I’ve never understood the reverence Americans have for democracy. One of my favorite editorialists, Bill Bonner, has remarked, “Mobs can only hold simple ideas in their minds… ideas so belittled by the dumbing down process that they are little more than myths. That is as true of democracy as it was of communism.” Democracy, the rule of the majority, eventually deteriorates into the rule of the mob. While most people you meet are intelligent, sane and considerate, every mob I have ever seen was nuts. 

Alexis de Tocqueville, in his observations of America in the 19th century wrote, “I think that the species of oppression by which democratic nations are menaced is unlike anything the world has ever seen.”

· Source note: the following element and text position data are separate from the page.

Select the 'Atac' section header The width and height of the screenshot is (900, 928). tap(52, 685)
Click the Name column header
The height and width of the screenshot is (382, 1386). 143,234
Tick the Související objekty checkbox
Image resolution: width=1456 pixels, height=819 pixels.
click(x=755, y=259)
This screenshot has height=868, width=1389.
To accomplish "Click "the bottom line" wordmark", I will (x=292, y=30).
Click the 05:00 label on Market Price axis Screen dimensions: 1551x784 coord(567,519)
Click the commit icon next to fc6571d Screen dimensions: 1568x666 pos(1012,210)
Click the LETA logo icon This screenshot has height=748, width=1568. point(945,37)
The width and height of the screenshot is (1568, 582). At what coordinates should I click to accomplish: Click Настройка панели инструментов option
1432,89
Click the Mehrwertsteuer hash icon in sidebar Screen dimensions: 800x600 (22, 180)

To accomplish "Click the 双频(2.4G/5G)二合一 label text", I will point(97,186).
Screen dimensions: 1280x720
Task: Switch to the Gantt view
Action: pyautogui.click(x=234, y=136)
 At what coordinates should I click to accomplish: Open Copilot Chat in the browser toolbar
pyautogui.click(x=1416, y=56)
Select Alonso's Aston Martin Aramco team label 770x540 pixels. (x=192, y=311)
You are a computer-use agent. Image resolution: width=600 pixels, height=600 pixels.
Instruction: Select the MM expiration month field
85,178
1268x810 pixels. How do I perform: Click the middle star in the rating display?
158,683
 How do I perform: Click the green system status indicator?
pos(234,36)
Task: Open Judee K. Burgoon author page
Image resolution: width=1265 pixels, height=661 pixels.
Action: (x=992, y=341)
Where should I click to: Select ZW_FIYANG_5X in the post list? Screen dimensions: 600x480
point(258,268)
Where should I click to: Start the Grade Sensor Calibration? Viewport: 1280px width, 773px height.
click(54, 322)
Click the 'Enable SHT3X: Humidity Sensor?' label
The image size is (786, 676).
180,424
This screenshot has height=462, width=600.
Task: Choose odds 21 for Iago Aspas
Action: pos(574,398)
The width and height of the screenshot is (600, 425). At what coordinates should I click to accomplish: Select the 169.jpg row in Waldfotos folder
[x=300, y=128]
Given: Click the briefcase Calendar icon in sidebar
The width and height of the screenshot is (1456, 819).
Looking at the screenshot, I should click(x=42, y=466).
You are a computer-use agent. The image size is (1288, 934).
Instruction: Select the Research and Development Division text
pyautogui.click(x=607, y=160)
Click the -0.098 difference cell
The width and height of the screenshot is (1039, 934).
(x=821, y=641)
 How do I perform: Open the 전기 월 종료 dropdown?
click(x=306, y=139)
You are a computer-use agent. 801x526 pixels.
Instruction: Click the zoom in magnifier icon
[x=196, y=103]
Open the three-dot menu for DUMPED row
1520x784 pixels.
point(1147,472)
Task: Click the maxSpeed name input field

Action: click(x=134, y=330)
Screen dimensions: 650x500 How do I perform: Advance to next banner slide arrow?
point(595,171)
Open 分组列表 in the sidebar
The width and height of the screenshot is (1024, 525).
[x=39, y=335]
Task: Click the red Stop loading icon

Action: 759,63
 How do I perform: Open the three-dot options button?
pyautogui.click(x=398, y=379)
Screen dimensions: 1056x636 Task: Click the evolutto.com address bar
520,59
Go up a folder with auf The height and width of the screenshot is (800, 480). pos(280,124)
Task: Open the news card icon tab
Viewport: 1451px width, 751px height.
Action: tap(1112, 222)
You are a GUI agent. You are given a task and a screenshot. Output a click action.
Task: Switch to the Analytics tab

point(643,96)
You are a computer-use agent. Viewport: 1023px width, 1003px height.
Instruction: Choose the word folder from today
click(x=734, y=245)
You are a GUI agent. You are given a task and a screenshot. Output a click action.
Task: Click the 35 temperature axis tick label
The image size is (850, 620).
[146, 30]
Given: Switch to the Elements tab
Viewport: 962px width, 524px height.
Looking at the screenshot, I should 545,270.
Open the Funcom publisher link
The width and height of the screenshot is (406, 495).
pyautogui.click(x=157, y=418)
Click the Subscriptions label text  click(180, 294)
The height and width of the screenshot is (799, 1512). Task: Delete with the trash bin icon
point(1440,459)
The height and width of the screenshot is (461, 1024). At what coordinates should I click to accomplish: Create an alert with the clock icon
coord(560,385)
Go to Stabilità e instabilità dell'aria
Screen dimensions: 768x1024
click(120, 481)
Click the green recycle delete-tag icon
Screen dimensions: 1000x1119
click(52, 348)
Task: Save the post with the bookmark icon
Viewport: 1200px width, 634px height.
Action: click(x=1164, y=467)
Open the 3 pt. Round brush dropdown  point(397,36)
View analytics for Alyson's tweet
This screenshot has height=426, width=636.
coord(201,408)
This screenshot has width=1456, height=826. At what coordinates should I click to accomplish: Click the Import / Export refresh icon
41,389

We broke the weak chains binding us to a monarch only to tangle ourselves much more thoroughly in the velvet ropes of democracy. While the King’s agents may have been ruthless and dangerous, they were thin on the ground.

Social Democracies, on the other hand, enjoy the unpaid services of all those righteous citizens who voted with the majority. Take, for example, certain members of the 51% majority who voted against short-term local rentals here in Key West. Many find great moral edification in ratting out their neighbors to the authorities. They do so despite our powerful and admirable cultural loathing of informers and stool pigeons. Democracy has turned us from a nation of yeoman farmers to a nation of snitches.

Tocqueville had this to say of democracy’s tendency toward majority mischief,

“After having thus successively taken each member of the community in its powerful grasp and fashioned him at will, the supreme power [of democracy] then extends its arm over the whole community. It covers the surface of society with a network of small, complicated rules, minute and uniform, through which the most original minds and the most energetic characters cannot penetrate, to rise above the crowd. The will of man is not shattered, but softened, bent and guided . . . men are seldom forced to act, but they are constantly restrained from acting . . . Such a power does not destroy, but it prevents existence; it does not tyrannize, but it compresses, enervates, extinguishes, and stupefies a people… Thus, their spirit is gradually broken . . . gradually losing the faculties of thinking, feeling, and acting for themselves. [People then console themselves at the loss of their liberties] by the reflection that they have chosen their own guardians.”

That passage always makes me think of trying to get a building permit in the Historic District, but the analogies extend well beyond local regulatory overkill.

No penalty is too great for transgressions against the majority. If the majority wills it, democratic principles can justify cheating, theft and murder, and often do. Hitler was elected.

Demolicans and Republicrats are hip to all of this. Borrow, spend, tax and promise, promise, promise is the formula for a long and successful political career. With a 1% majority, the world is your oyster. As long as we are determined to tyrannize ourselves, as long as we think we can get more out of the political system than we put in, as long as we are willing to vote to get it, someone has to be the boss. Politicians of both parties are eager for the job. What do they really believe? Whatever you want them to.

We get to go to the polls every couple of years and choose between two flavors of the same gruel. The inmates get to elect the guards. Then, having exercised our rights as free citizens of a great social democracy, we go back to obeying orders.